Start of Input data
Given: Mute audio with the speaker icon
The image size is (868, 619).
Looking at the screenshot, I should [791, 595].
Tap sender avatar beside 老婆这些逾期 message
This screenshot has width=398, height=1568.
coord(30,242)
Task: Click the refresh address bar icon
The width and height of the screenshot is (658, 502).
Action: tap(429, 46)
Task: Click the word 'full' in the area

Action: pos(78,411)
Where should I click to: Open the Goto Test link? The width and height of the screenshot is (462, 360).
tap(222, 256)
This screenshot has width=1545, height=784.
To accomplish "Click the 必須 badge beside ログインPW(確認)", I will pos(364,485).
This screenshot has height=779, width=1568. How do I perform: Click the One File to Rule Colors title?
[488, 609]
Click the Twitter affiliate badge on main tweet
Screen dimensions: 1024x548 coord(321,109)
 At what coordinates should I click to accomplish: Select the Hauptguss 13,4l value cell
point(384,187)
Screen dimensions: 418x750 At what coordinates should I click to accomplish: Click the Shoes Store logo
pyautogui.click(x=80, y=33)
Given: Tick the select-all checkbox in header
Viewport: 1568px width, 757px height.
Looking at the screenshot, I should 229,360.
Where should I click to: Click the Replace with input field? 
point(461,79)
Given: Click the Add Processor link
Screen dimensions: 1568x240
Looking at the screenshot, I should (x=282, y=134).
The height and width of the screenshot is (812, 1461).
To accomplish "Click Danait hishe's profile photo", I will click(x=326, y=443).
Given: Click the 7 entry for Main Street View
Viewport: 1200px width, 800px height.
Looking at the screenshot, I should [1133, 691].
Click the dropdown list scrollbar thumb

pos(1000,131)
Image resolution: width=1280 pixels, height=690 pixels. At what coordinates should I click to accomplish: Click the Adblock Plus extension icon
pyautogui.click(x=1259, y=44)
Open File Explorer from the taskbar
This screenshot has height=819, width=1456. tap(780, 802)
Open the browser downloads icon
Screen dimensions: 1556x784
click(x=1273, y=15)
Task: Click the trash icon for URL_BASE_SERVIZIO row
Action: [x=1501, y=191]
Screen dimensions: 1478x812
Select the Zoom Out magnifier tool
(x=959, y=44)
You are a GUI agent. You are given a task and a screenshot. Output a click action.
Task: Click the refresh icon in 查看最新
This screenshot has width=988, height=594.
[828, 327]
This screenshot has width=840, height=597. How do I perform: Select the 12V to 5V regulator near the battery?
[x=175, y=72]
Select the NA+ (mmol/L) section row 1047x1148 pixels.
End of Input data
Exercise goal:
Reproduce the listing in full, exactly, so that no line is missing.

Exercise answer:
Given: Mute audio with the speaker icon
The image size is (868, 619).
Looking at the screenshot, I should [791, 595].
Tap sender avatar beside 老婆这些逾期 message
This screenshot has width=398, height=1568.
coord(30,242)
Task: Click the refresh address bar icon
The width and height of the screenshot is (658, 502).
Action: tap(429, 46)
Task: Click the word 'full' in the area

Action: pos(78,411)
Where should I click to: Open the Goto Test link? The width and height of the screenshot is (462, 360).
tap(222, 256)
This screenshot has width=1545, height=784.
To accomplish "Click the 必須 badge beside ログインPW(確認)", I will pos(364,485).
This screenshot has height=779, width=1568. How do I perform: Click the One File to Rule Colors title?
[488, 609]
Click the Twitter affiliate badge on main tweet
Screen dimensions: 1024x548 coord(321,109)
 At what coordinates should I click to accomplish: Select the Hauptguss 13,4l value cell
point(384,187)
Screen dimensions: 418x750 At what coordinates should I click to accomplish: Click the Shoes Store logo
pyautogui.click(x=80, y=33)
Given: Tick the select-all checkbox in header
Viewport: 1568px width, 757px height.
Looking at the screenshot, I should 229,360.
Where should I click to: Click the Replace with input field? 
point(461,79)
Given: Click the Add Processor link
Screen dimensions: 1568x240
Looking at the screenshot, I should (x=282, y=134).
The height and width of the screenshot is (812, 1461).
To accomplish "Click Danait hishe's profile photo", I will click(x=326, y=443).
Given: Click the 7 entry for Main Street View
Viewport: 1200px width, 800px height.
Looking at the screenshot, I should [1133, 691].
Click the dropdown list scrollbar thumb

pos(1000,131)
Image resolution: width=1280 pixels, height=690 pixels. At what coordinates should I click to accomplish: Click the Adblock Plus extension icon
pyautogui.click(x=1259, y=44)
Open File Explorer from the taskbar
This screenshot has height=819, width=1456. tap(780, 802)
Open the browser downloads icon
Screen dimensions: 1556x784
click(x=1273, y=15)
Task: Click the trash icon for URL_BASE_SERVIZIO row
Action: [x=1501, y=191]
Screen dimensions: 1478x812
Select the Zoom Out magnifier tool
(x=959, y=44)
You are a GUI agent. You are given a task and a screenshot. Output a click action.
Task: Click the refresh icon in 查看最新
This screenshot has width=988, height=594.
[828, 327]
This screenshot has width=840, height=597. How do I perform: Select the 12V to 5V regulator near the battery?
[x=175, y=72]
Select the NA+ (mmol/L) section row 1047x1148 pixels.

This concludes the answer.